A valid waiver " requires no more than the voluntary and intentional abandonment of a known right which, but for the waiver[,] would have been enforceable'" (Golfo v Kycia Assoc., Inc., 45 AD3d 531, 532, quoting Nassau Trust Co. v Montrose Concrete Prods. Corp., 56 NY2d 175, 184; see Gresser v Princi, 128 AD2d 752). It may arise by either an express agreement or by such conduct or failure to act as to evince an intent not to claim the purported advantage (see Hadden v Consolidated Edison Co. of N.Y., 45 NY2d 466, 469; Cotton v Cotton, 76 AD3d 1041, 1042). A waiver "is not created by negligence, oversight, or thoughtlessness, and cannot be inferred from mere silence" (Peck v Peck, 232 AD2d 540, 540). Rather, the party claiming a waiver must proffer evidence of a voluntary and intentional relinquishment of a known and otherwise enforceable right (see Matter of Tafuro v Tafuro, 102 AD3d 877, 878; Stevens v Stevens, 82 AD3d 873, 874; Matter of Barrio v Montanez, 71 AD3d 1140).

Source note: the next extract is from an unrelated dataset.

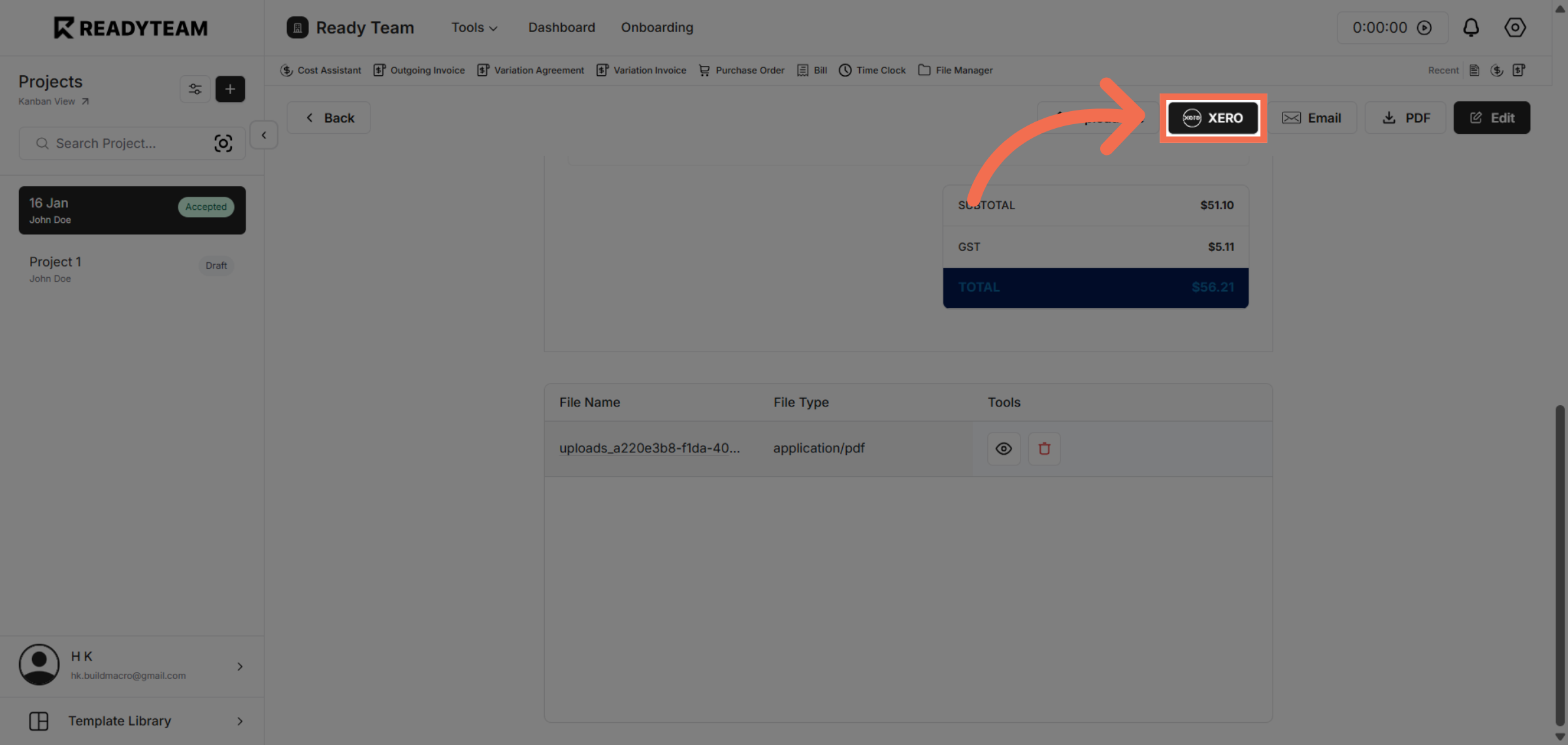This screenshot has height=745, width=1568.
Task: Select the Purchase Order cart icon
Action: coord(704,70)
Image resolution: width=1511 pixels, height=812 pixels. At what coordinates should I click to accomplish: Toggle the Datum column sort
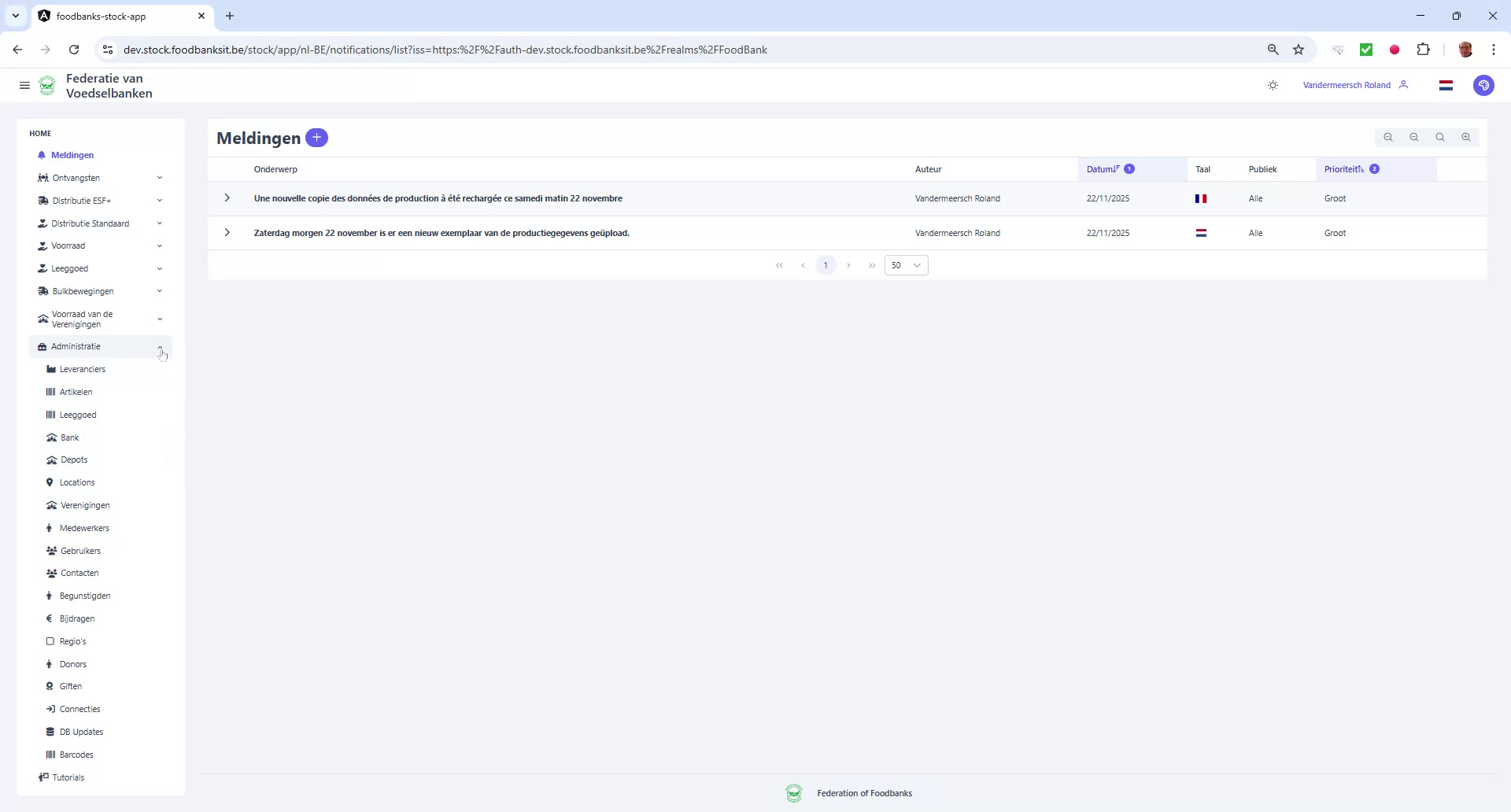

Here, in opposition to the defendant's motion, the plaintiff failed to establish, as a matter of law, that the defendant's conduct after the parties entered into the separation agreement constituted "a voluntary and intentional relinquishment of . . . known and otherwise enforceable right[s]" pursuant to the parties' separation agreement and judgment of divorce (Matter of O'Connor v Curcio, 281 AD2d 100, 104 [internal quotation marks omitted]; see Matter of Dox v Tynon, 90 NY2d 166; Matter of Gleason v Gleason, 247 AD2d 384). Therefore, the Supreme Court should not have denied the defendant's motion without a hearing. Accordingly, the matter must be remitted to the Supreme Court, Nassau County, for a hearing and new determination of the defendant's motion.
AUSTIN, J.P., ROMAN, MALTESE and LASALLE, JJ., concur.